JW: Now is this an ongoing project? Do you think you’ll do any more shows with that line-up?
Fuzz: I get the feeling that we'll do more. I know Robert's got some shit coming up. His wife is pregnant and she's due in March or something like that, so he's gonna be kind of wrapped up through the first quarter of next year. The last few times I've talked to Mike, he's said he wants to try to do some more stuff together. We'll see who's up for it. It seems like the Mike Clark band could incorporate anybody in any kind of style. So I could see myself doing more gigs with Mike, especially since we only live an hour apart from each other. Doing stuff in New York and New England, there's probably a pretty good chance of that happening. We talked about doing some stuff with Ron Levy too. We talked about maybe even doing some stuff with just the three of us.
JW: What happed with the Tom Tom Club tour being canceled? You were going to go out with them for a string of dates.
Fuzz: Yeah unfortunately it's tough to take such a big band out on the road these days They ran into the same kind of problems that we've had with Deep Banana. They It's tough these days. Trios are the way to go [laughs]. So we're talking about doing something together in the New Year. They want to do the SnoCore tour. I may be doing that with them depending on the timing of it all. Nothings set in stone though. I mean, as of right now, the things that I'm looking to do in the New Year are things like that. If something cool comes up, whether it's shows with Mike Clark or shows with Tom Tom Club, or I'm talking about doing some stuff with Dave Watts from The Motet. He's always keen on putting different things together. He had the Theory of Everything shows that he's done. He wants to do more stuff like that, have me come out to Colorado possibly sometime late in January for those kind of shows.
Basically I'm just trying to finish this record. As soon as it's done I'm going to try to put together a live line-up and also get the record out. I'm going to see if I can get some label interest in it as well. For me personally, it's definitely the best stuff I've ever come up with. I think you guys are gonna love it. It's like Otis Redding meets Jimi Hendrix.
JW: You know duos are even cheaper than trios on the road. What’s going on with All Stripped Down [Fuzz and Stephen Kellogg]?
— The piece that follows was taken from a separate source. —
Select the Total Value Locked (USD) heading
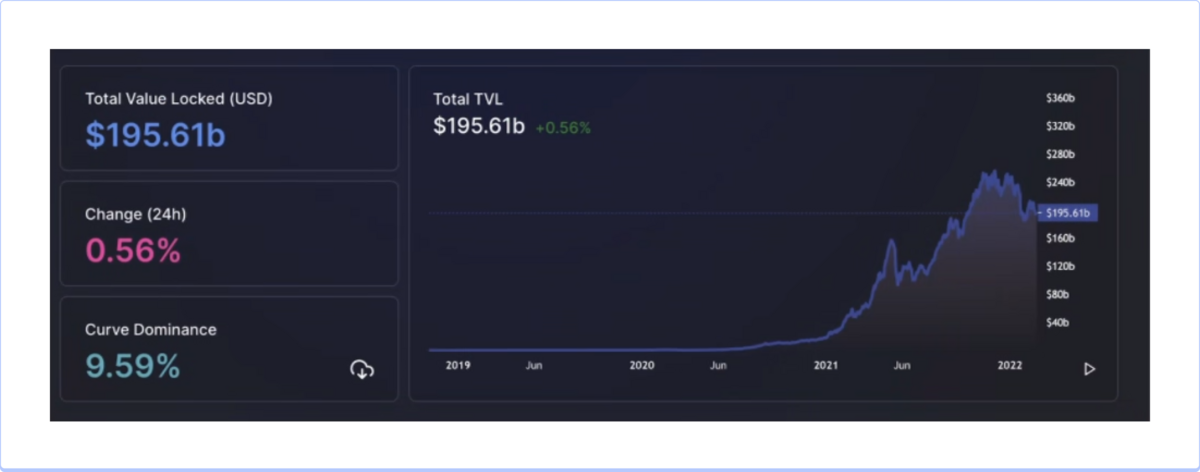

Fuzz: [laughs] Steve and I have both been like racking out brains, going crazy doing our own things. That's another thing we'll be doing a lot more of in the New Year. Steve and I will be going out, doing some more shows for sure.
JW: Do you ever road-test any of your new solo material with him?
Fuzz: Yeah, a little bit. We've kind of gone around New England. We had a great show up in Burlington [VT] last month. It's fun to see different people who haven't seen us before. They come out and check it out and they're responsive. It's not always what they're expecting. You know, it's pretty much almost 50% comedy. So it's a pleasant surprise. Usually we get em laughing by the second or third song.